§ **GIVEN INSTRUCTION**
Reproduce word for word the records from the line with "774x282 pixels. Task: Click" up to and including the line with "click(x=29, y=20)". Leave the pictures out of your answer.

>> BEGIN DATASET

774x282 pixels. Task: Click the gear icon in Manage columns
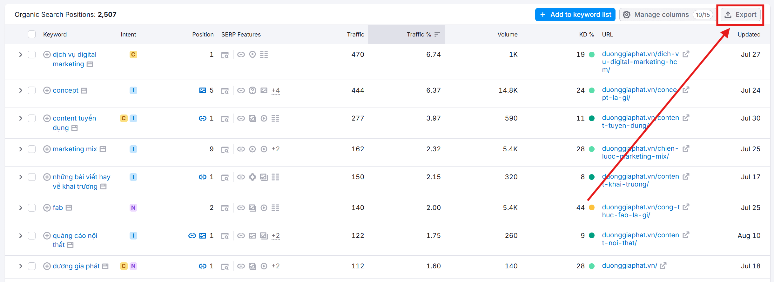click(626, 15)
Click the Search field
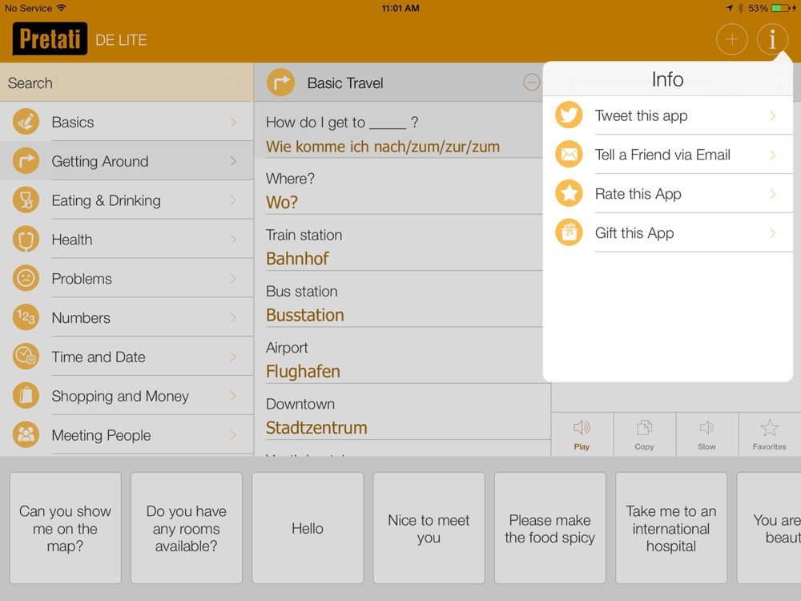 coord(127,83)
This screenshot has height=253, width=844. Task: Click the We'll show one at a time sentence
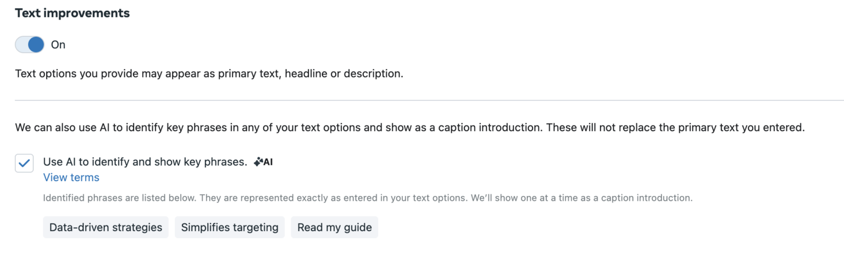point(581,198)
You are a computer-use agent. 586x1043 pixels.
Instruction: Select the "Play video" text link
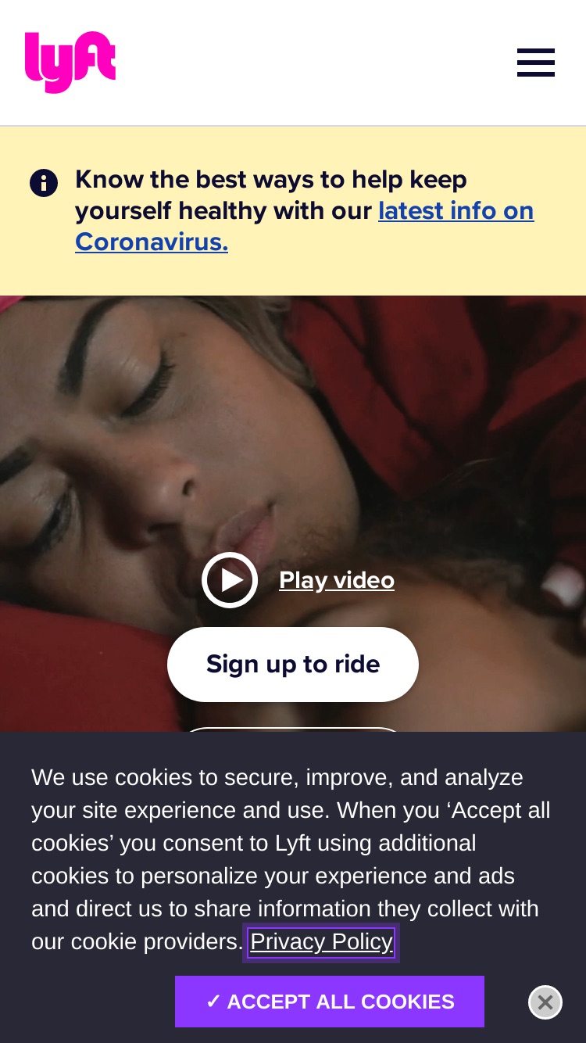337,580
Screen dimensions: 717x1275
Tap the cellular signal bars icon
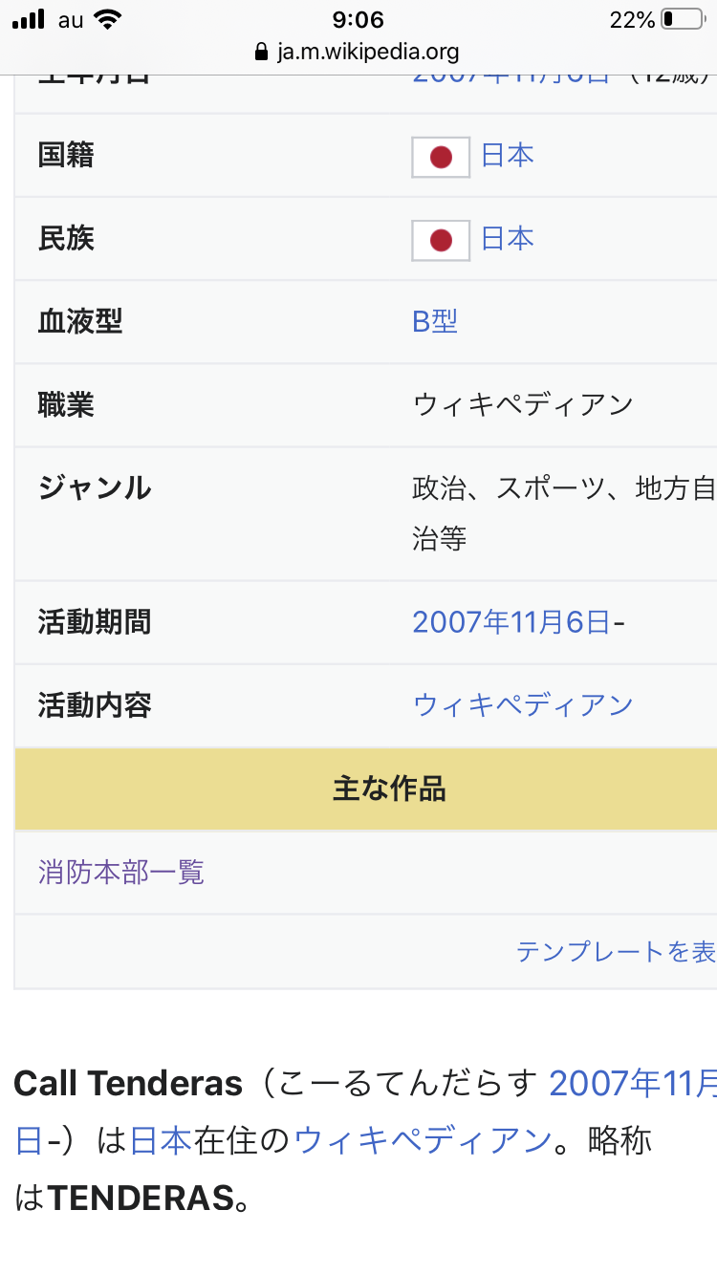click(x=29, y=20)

>> END DATASET
>> BEGIN DATASET

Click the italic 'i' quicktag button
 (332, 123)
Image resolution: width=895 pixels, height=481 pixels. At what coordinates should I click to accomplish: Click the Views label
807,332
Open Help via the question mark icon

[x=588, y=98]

>> END DATASET
>> BEGIN DATASET

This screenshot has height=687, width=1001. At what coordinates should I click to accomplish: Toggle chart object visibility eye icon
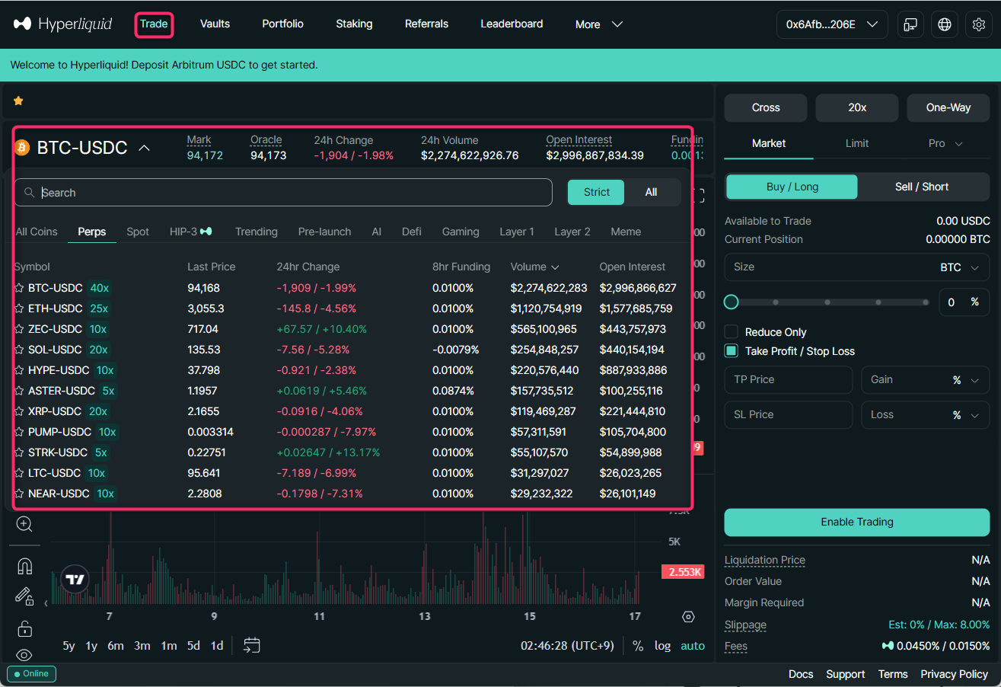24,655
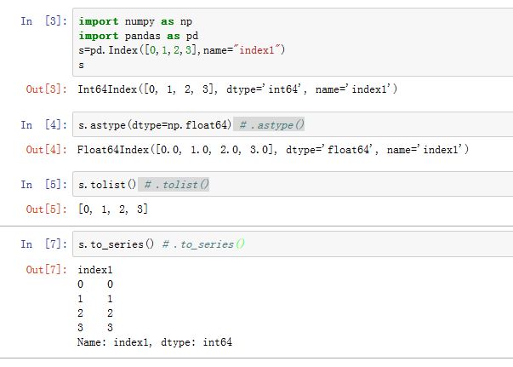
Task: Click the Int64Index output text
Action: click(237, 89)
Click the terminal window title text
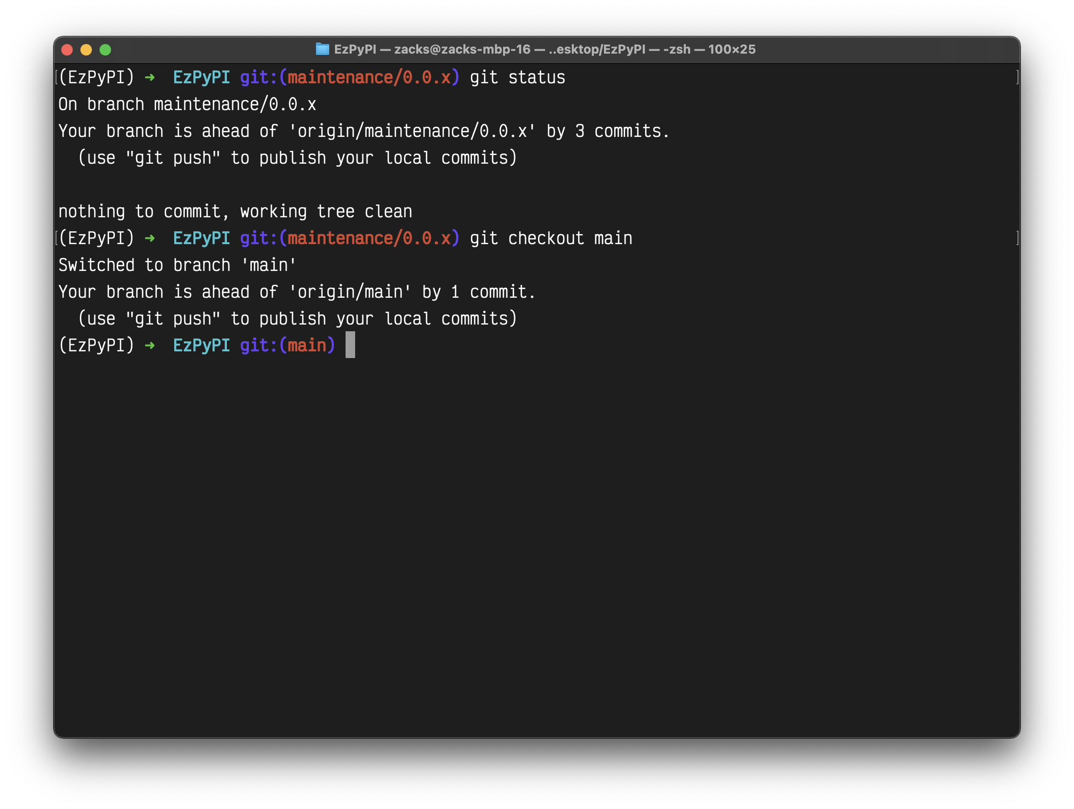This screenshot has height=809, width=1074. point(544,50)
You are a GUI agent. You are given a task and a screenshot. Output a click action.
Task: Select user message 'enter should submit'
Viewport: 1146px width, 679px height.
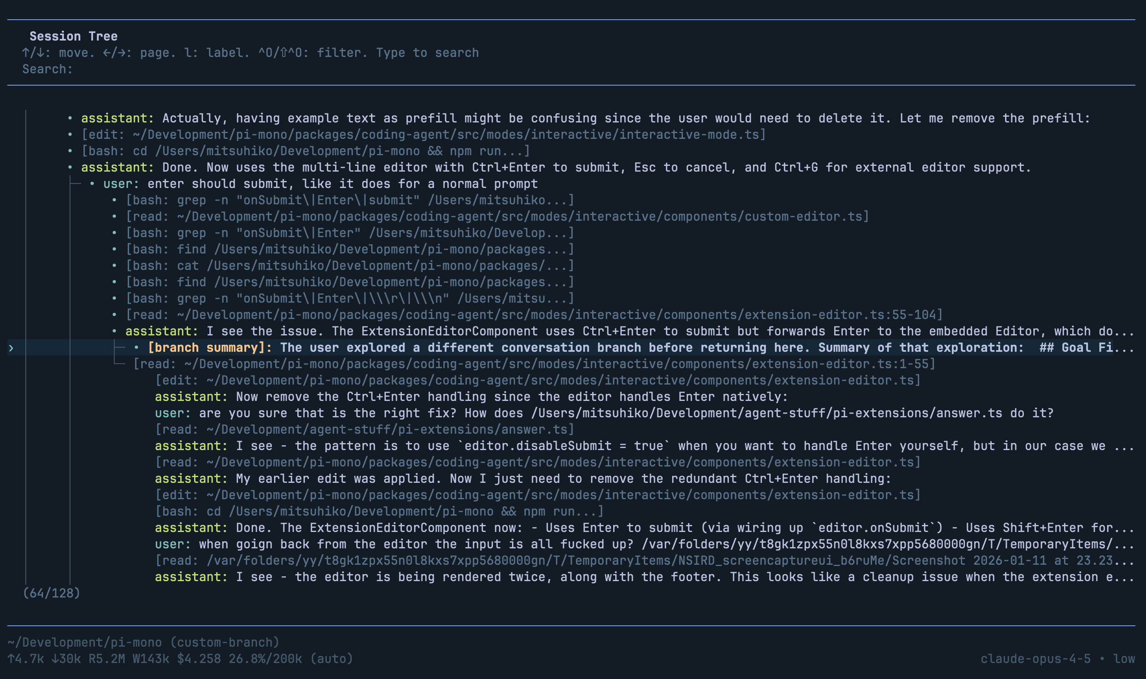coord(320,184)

>> END DATASET

§ **THE RESPONSE**
774x282 pixels. Task: Click the gear icon in Manage columns
click(626, 15)
Click the Search field
 coord(127,83)
This screenshot has height=253, width=844. Task: Click the We'll show one at a time sentence
point(581,198)
You are a computer-use agent. 586x1043 pixels.
Instruction: Select the "Play video" text link
337,580
Screen dimensions: 717x1275
Tap the cellular signal bars icon
click(x=29, y=20)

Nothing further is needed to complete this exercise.